(Rows of pointing data)
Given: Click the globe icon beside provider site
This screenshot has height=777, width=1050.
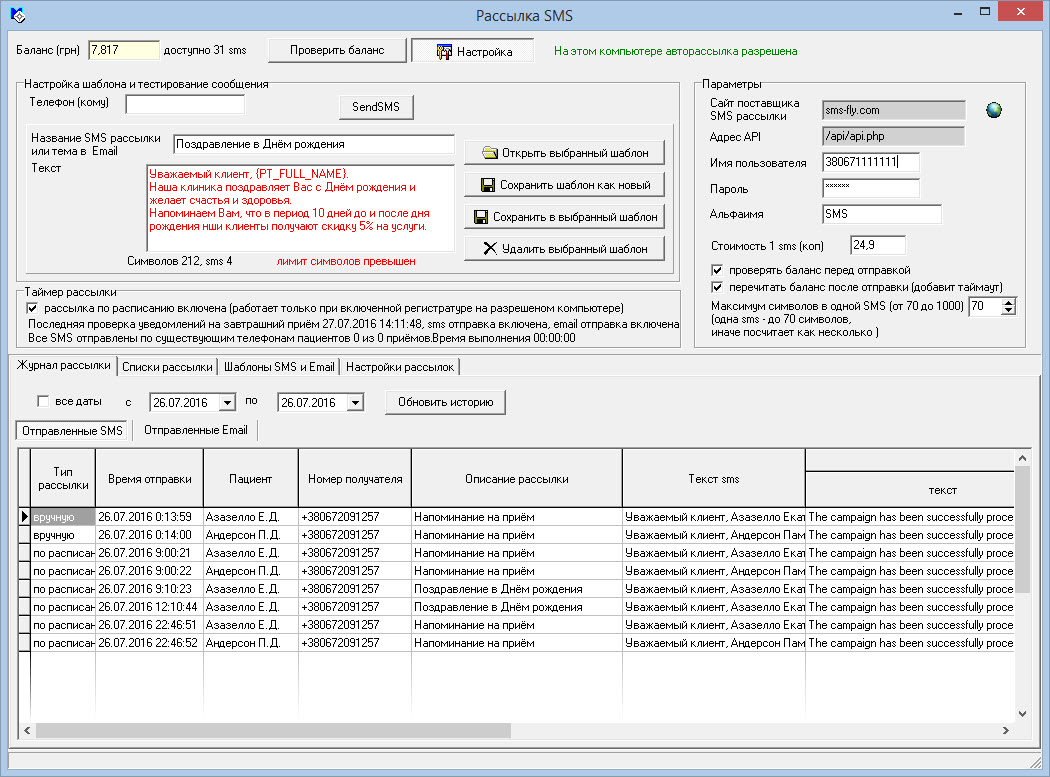Looking at the screenshot, I should pyautogui.click(x=993, y=110).
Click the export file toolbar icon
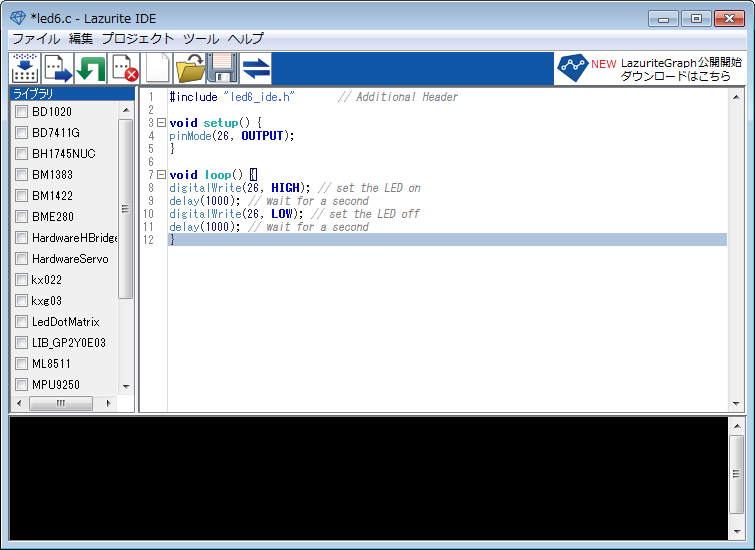The image size is (755, 550). pos(58,68)
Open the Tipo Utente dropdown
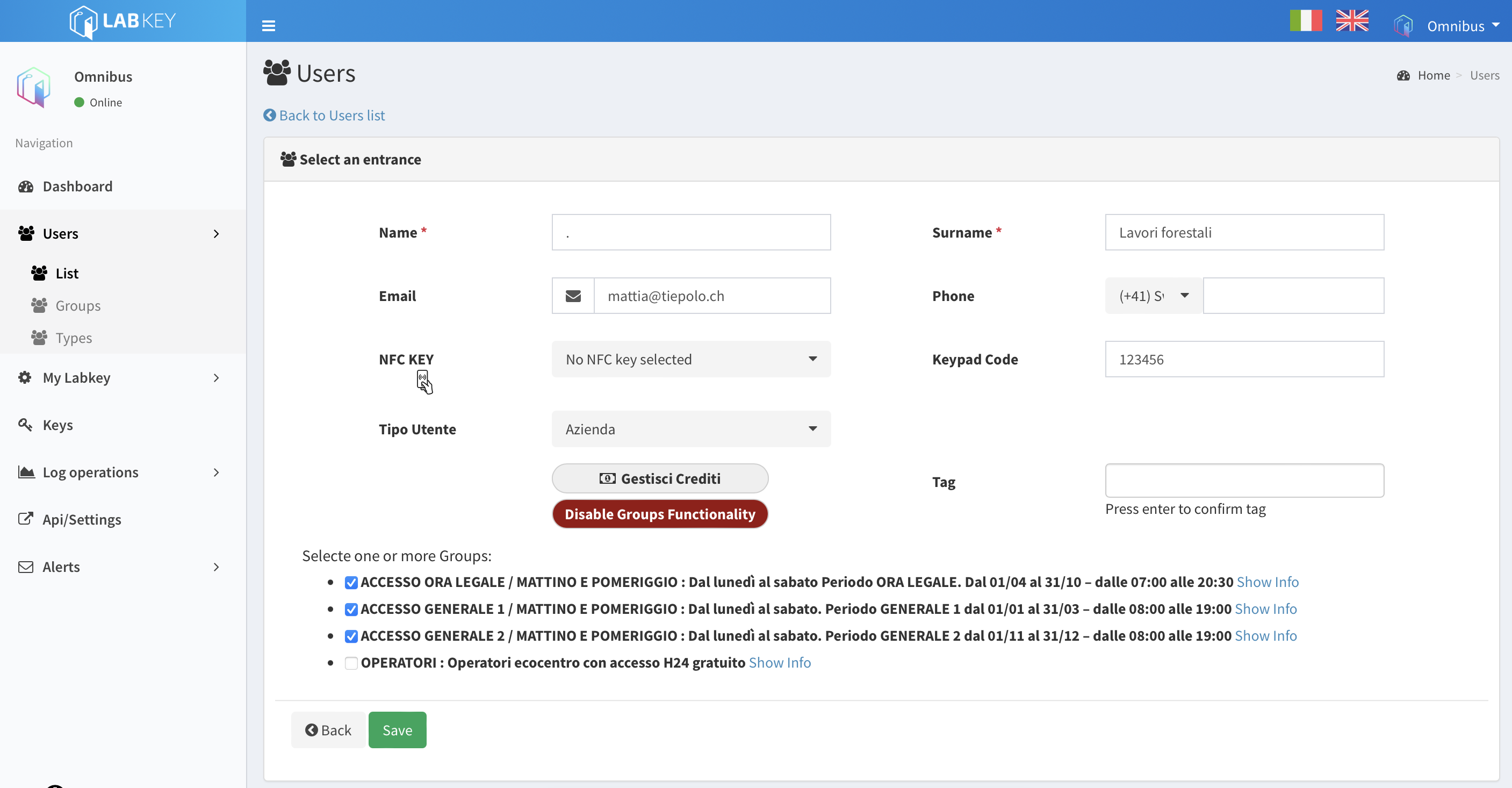 tap(691, 429)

EXERCISE REQUIREMENTS -> Gather every line of the entries above that contains the string "icon", matching case exactly.

FINISHED ANSWER ->
Given: Click the globe icon beside provider site
Click the export file toolbar icon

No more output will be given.